Free vibration analysis of delaminated composite pretwisted shells

Purpose - To investigate the effects of delamination on free vibration characteristics of graphite-epoxy composite pretwisted cylindrical shallow shells of various stacking sequences considering length of delamination as a parameter. Design/methodology/approach - A multipoint constraint algorithm which leads to unsymmetric elastic stiffness matrix is incorporated into an eight noded isoparametric plate bending finite element to satisfy the compatibility of deformation and equilibrium of resultant forces and moments at the delamination crack front. The study is focused upon long, intermediate and short cylindrical shells as defined by Aas-Jakobsen's parameters and considers symmetric and unsymmetric composite laminates.
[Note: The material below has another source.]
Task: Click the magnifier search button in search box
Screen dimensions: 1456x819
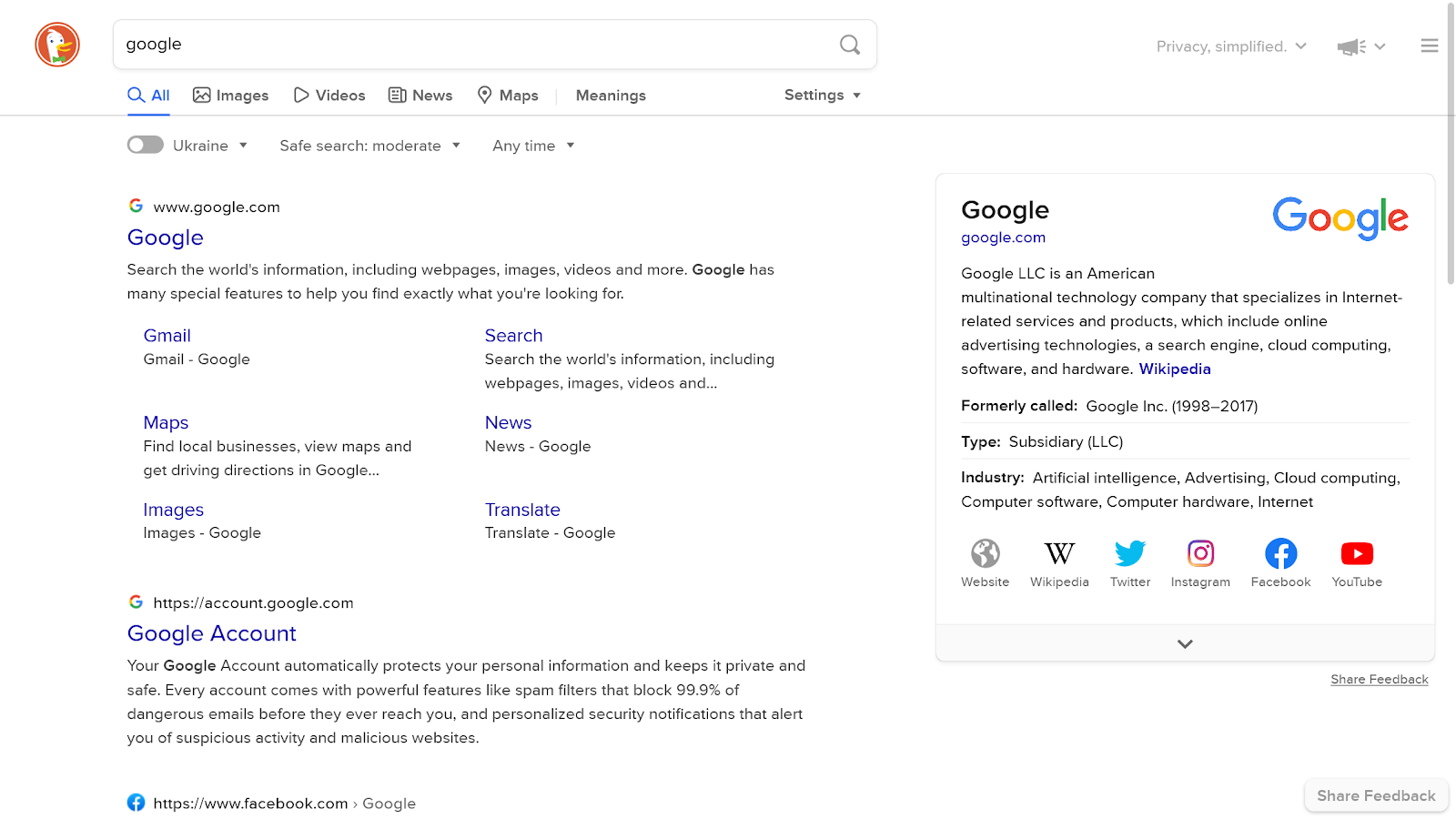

Findings - The non-dimensional fundamental natural frequencies are obtained for angle ply (45/-45/45, 45/-45) and cross ply (0/90/0, 0/90) configurations corresponding to different crack lengths and twist angles. The study implies the importance of the symmetric laminate as well as the long shell. Research limitations/implications - The standard eigenvalue computations using QR iteration algorithm for the present analyses take enormous time and hence, an efficient eigen-solver needs to be employed. Practical implications - New vibration modes are exhibited by the delaminated composite structures. The existence of invisible interlaminar cracking can be identified with the help of prior knowledge of natural frequencies for a delaminated composite pretwisted shell which can be idealized as a turbine blade with low aspect ratio. Originality/value - This paper presents a numerical approach for natural frequency determination of composite pretwisted shallow shells having delamination without taking care of the effect of dynamic contact between delaminated layers. The non-dimensional frequencies obtained could serve as reference solutions for future investigators.